Que el clima no pierda la guerra
Lo que esta crisis nos enseña es que la mejor forma de garantizar la soberanía y la seguridad energética es acabar con la dependencia de los combustibles fósiles
Si la gran dependencia que tenemos de los combustibles fósiles hacía ya muy difícil reducir las emisiones de gases de efecto invernadero y luchar contra el cambio climático, una guerra inesperada en el corazón de Europa ha venido ahora a complicar las cosas. No es una guerra cualquiera. La protagoniza el tercer proveedor mundial de combustibles fósiles después de EE UU y Arabia Saudita, y pone en riesgo el suministro del 40% del gas y el 11% del petróleo que consume Europa. Las sanciones económicas impuestas a Rusia excluyen el comercio de gas y petróleo, pero los dirigentes de la Unión Europea saben que para obligar a Putin a desistir de su agresivo plan de expansión han de dar una vuelta más a la tuerca y suspender la compra de gas y petróleo. Pero la decisión no es fácil. Todos saben que la medida tiene un indudable efecto bumerán.
De momento, la Unión Europea se propone reducir a un tercio en un año las importaciones previas a la invasión, pero sea cual sea la decisión final, corremos el peligro de que la guerra acabe comportando un retroceso en la lucha contra el cambio climático precisamente en Europa, que hasta ahora ha sido su principal motor. Si el gas que se deje de comprar a Rusia se sustituye por carbón o por derivados del petróleo, aumentarán las emisiones. Si en lugar de llegar de Rusia por gaseoducto, como ahora, el gas llega de Argelia o de Estados Unidos en barco, también aumentarán las emisiones. Cualquiera que sea la solución, encarecerá el coste de la energía. Algunos estudios calculan que la crisis energética reducirá en un 2% la renta disponible de los ciudadanos europeos. La cuestión no es solo el aumento de la factura que vamos a pagar, sino en qué medida dificultará la agenda ecológica.

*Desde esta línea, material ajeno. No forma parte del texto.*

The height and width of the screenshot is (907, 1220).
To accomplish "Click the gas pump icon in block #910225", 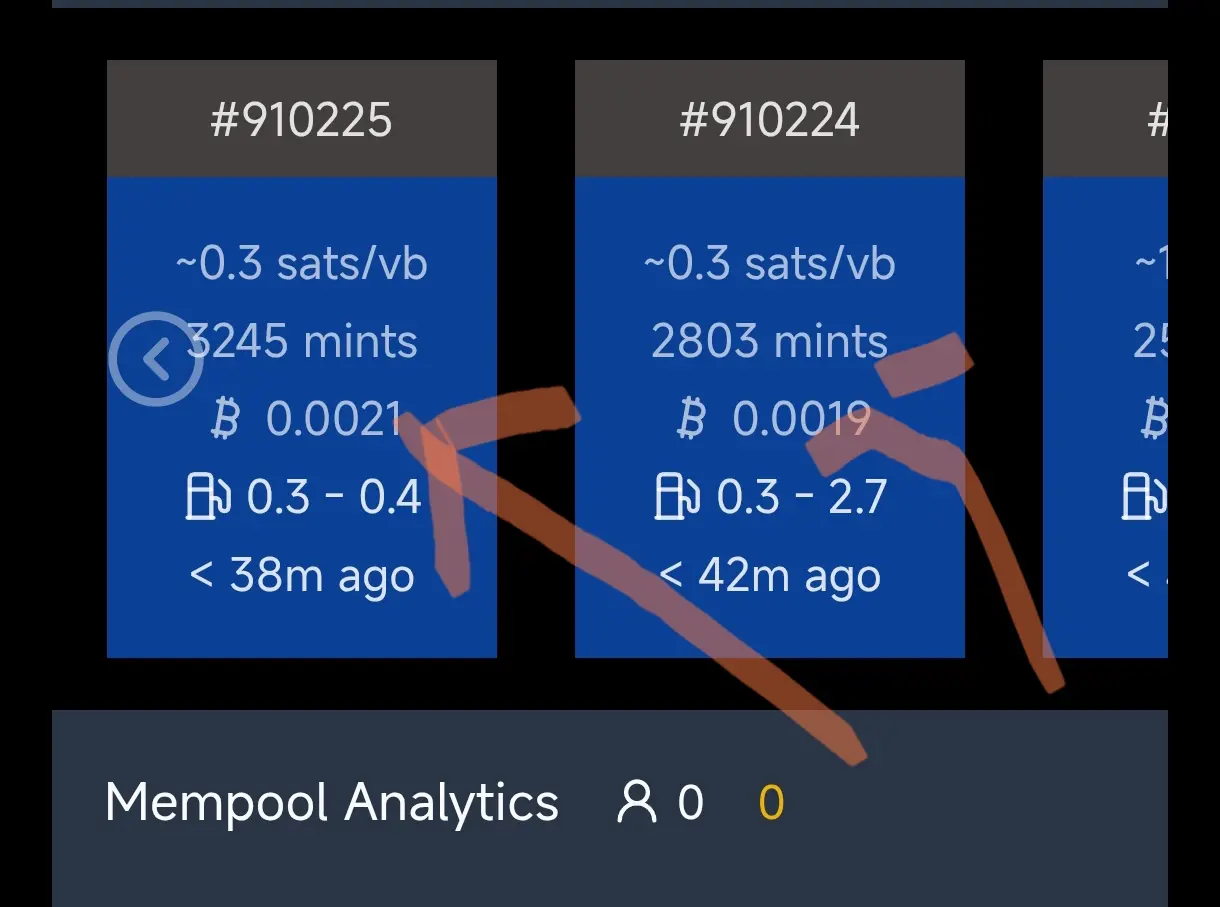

Pero toda crisis encierra también una oportunidad. En este caso, la oportunidad de acelerar la transición energética y adelantar cambios estructurales que de todos modos habrá que hacer y que chocan con fuertes resistencias de los intereses creados. Y el primer paso podría ser intervenir en un asunto que parecía intocable: el sistema de fijación de precios en el mercado mayorista de la electricidad. El precio del gas ya se había disparado mucho antes de la invasión de Ucrania. En enero de 2021, en pleno pico de la demanda por el temporal Filomena, el precio de la electricidad en el mercado mayorista español era de 93 euros MGW/h. EL 15 de diciembre superó los 300 euros y, con la guerra, el pasado siete de marzo superó los 500. El problema no es solo que el precio del gas sea más alto, sino que el sistema marginalista de fijación de precios que rige en Europa hace que todas las energías que consumimos se paguen al precio de la última que se incorpora a la subasta diaria, que suele ser el gas, es decir, la más cara. Eso ha dado a las grandes compañías eléctricas ingentes beneficios caídos del cielo, pues cobran al precio del gas toda la energía producida, incluidas la de fuentes mucho más baratas y ya amortizadas, como la nuclear o la hidroeléctrica. La guerra va a permitir, por fin, cuestionar ese tabú.
Hay muchas razones para apretar el acelerador. La primera, que Europa no puede seguir dependiendo de un proveedor que utiliza la energía como elemento de chantaje. Pero también que la volatilidad de los suministros energéticos y la fluctuación de los precios nos impelen a buscar alternativas más seguras y controlables. Las inversiones que hagamos en acelerar la transición energética han de servir para reforzar tanto la soberanía como la seguridad energética y las energías renovables, en la medida en que dependen de los propios recursos, son las que mejor lo garantizan. Lo que esta crisis nos enseña es que la mejor forma de garantizar la soberanía y la seguridad energética es acabar con la dependencia de los combustibles fósiles.